Connecticut Superior Court, Judicial District of Hartford at Hartford
Jun 2, 1999
1999 Ct. Sup. 7274 (Conn. Super. Ct. 1999)

Opinion

Nos. CV-98-584831, CV-98-584912, CV-98-584832, CV-98-584911

June 2, 1999


MEMORANDUM OF DECISION ON PLAINTIFF'S MOTION FOR SUPPLEMENTAL ORDER REGARDING RECEIVER OF RENTS


FACTUAL BACKGROUND

The plaintiff, The Federal Home Loan Mortgage Corporation, filed the present four actions seeking strict foreclosure on four separate properties located in Hartford, Connecticut, a receiver of rents for said premises, and other relief. Pursuant to a request by Connecticut Natural Gas Corp. (CNG), a receiver of rents pursuant to General Statutes § 16-262f (utility receivership) was appointed for all four properties in these cases. CNG filed a motion to be made a party defendant in the present actions, and the court granted those motions. In addition, the court accepted a stipulation wherein the plaintiff and CNG agreed to the appointment of a neutral rent receiver, The plaintiff filed a motion for supplemental order, seeking priority over any arrearage due CNG upon foreclosure if the plaintiff is undersecured The court must deny the plaintiffs proposed supplemental order if the utility receivership of the defendant utility company has priority over the rent receivership of the plaintiff mortgagee.

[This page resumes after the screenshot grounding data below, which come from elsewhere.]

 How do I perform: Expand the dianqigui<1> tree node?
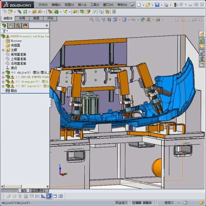pos(3,82)
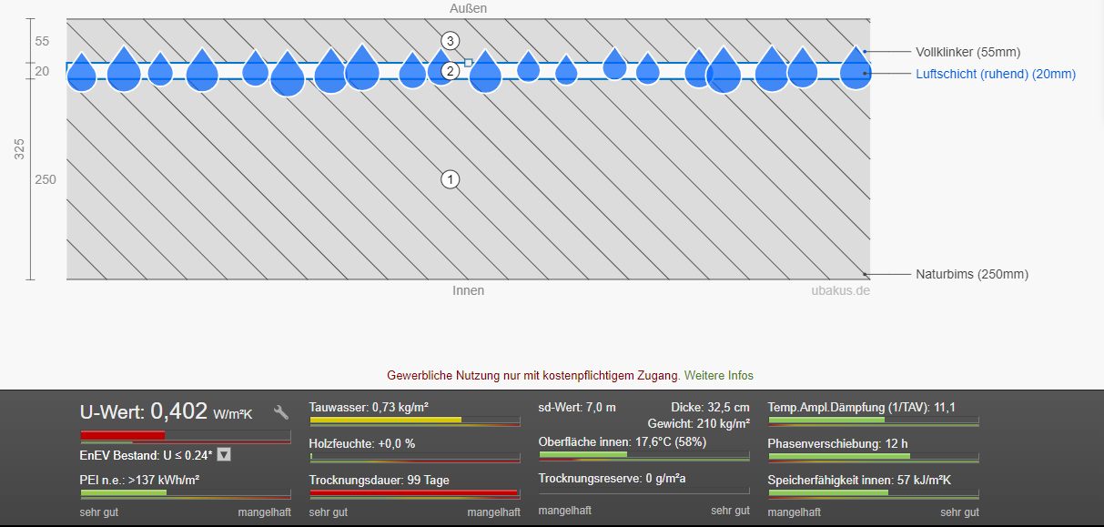
Task: Click the yellow Tauwasser rating bar
Action: 386,421
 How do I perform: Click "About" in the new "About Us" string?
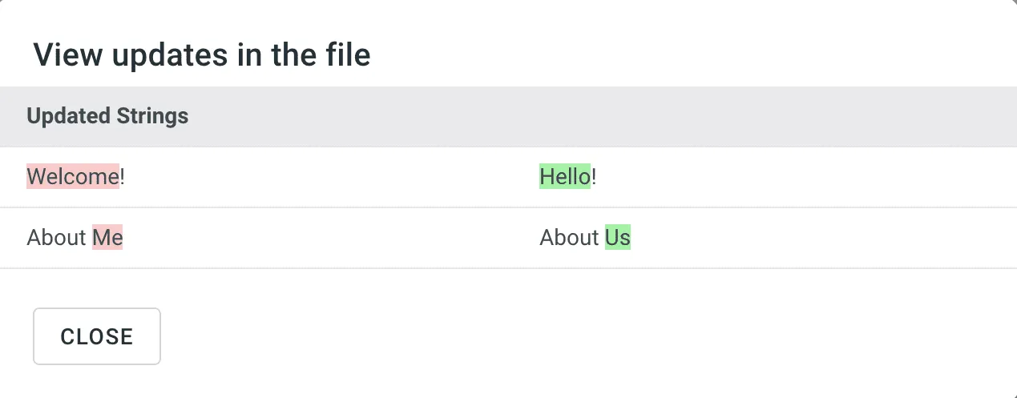569,237
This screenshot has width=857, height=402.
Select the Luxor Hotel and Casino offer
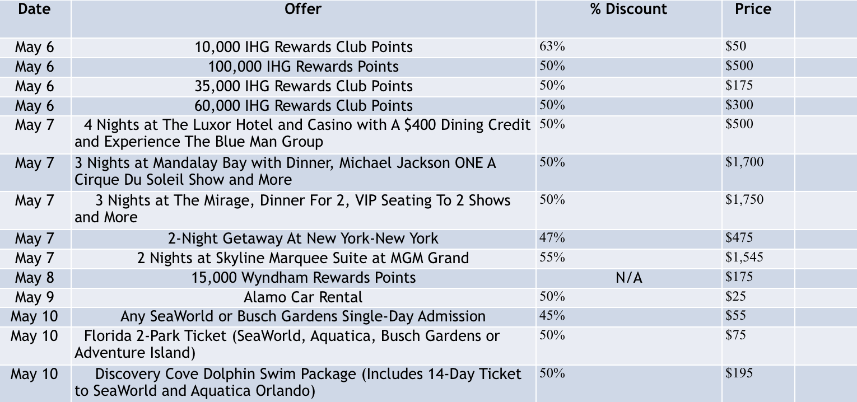303,133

PLAINTIFF'S PRIORITY CLAIM

The plaintiff claims that its mortgage has priority over the utility bills in default because of the doctrine of "first in time, first in right." The plaintiff argues that the creation of a right to a receivership does not resolve the issue of which lien has priority. It claims that the usual rules of priority govern unless the legislature specifically dictates otherwise. In addition, the plaintiff claims that granting CNG priority would lead to an inequitable result and encourage the use of dilatory tactics.

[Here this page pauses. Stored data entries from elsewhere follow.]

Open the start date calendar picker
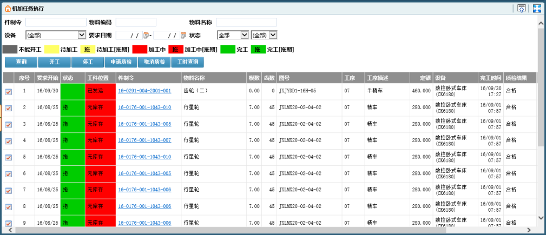The width and height of the screenshot is (546, 235). click(x=146, y=35)
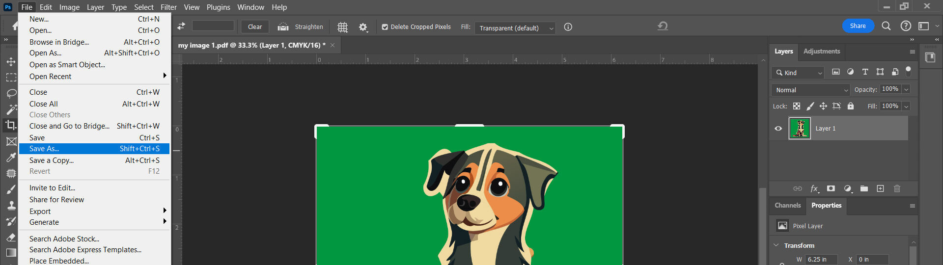Screen dimensions: 943x265
Task: Uncheck Delete Cropped Pixels checkbox
Action: [385, 27]
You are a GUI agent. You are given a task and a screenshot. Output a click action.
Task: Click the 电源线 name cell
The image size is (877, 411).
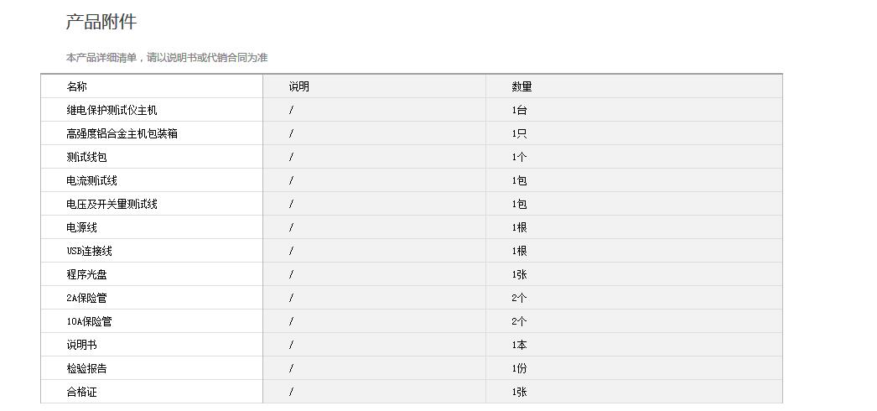pos(82,227)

CNG counters that it has priority because the legislature created General Statutes § 16-262f, the statutory authority for CNG`s receivership, subsequent to the existence of a right for a foreclosing mortgagee to apply for a rent receivership. CNG contends that the legislature did not include the type of rent receivership that the plaintiff holds as one of the liens listed as having priority within General Statutes § 16-262f (e). CNG also indicates that the legislative history of General Statutes § 16-262f provides that CNG`s utility receivership would have priority over mortgage payments. Finally, CNG cites a Superior Court case in which the court granted priority to a utility receivership despite the existence of a mortgagee's rent receivership. See Connecticut-American Water Co. v. Stern, Superior Court, Judicial District of New London at New London, Docket No. 91-05200434 (October 7, 1991, Hendel J.).

The plaintiff argues that it has priority because it has a mortgage that is first in time. See Independence One Mortgage Corp. v. Katsaros, 43 Conn. App. 71, 73, 681 A.2d 1005 (1996). CNG contends that the enactment of General Statutes § 16-262f occurred subsequent to a mortgagee's right to a rent receivership on the mortgaged property and the statute lists the only procedures allowed priority over a utility receivership.

A court's "fundamental objective is to ascertain and give effect to the apparent intent of the legislature. . . . Moreover, principles of statutory construction require the court to construe a statute in a manner that will not frustrate its intended purpose or lead to an absurd result The court must avoid a construction that fails to attain a rational and sensible result that bears directly on the purpose the legislature sought to achieve." (Citations omitted; internal quotation marks omitted.) General Accident Ins. Co. v. Powers. Bolles, Houlihan Harthne, Inc., 50 Conn. App. 701, 708, 719 A.2d 77 (1998), cert. granted, 247 Conn. 954, ___ A.2d ___ (1999).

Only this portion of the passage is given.